A Multimodal Multiobjective Evolutionary Algorithm for Filter Feature Selection in Multilabel Classification
Emrah Hançer, Bing Xue, Mengjie Zhang
Abstract
Multi-label learning is an emergent topic that addresses the challenge of associating multiple labels with a single instance simultaneously. Multi-label datasets often exhibit high dimensionality with noisy, irrelevant, and redundant features. In recent years, multi-label feature selection (MLFS) has gained prominence as a crucial and emerging machine learning task due to its ability to handle such data effectively.

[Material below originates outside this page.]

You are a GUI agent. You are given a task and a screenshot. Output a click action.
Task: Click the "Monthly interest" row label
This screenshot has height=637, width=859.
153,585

However, existing approaches for MLFS often prioritize top-ranked features based on intrinsic data criteria, disregarding relationships within the feature subset. Additionally, compared with conventional feature selection, multi-objective evolutionary algorithms (MOEAs) have not been widely explored in the context of MLFS. This study aims to address these gaps by proposing a multimodal multi-objective evolutionary algorithm (MMOEA) called MMDE_SICD which incorporates a pre-elimination scheme, an improved initialization scheme, an exploration scheme inspired by genetic operations and a statistically inspired crowding distance scheme. The results show that the proposed MMDE_SICD algorithm can outperform a variety of MOEAs and MMOEAs as well as conventional MLFS algorithms. Notably, this study is the first of its kind to consider MLFS as a multimodal multi-objective problem.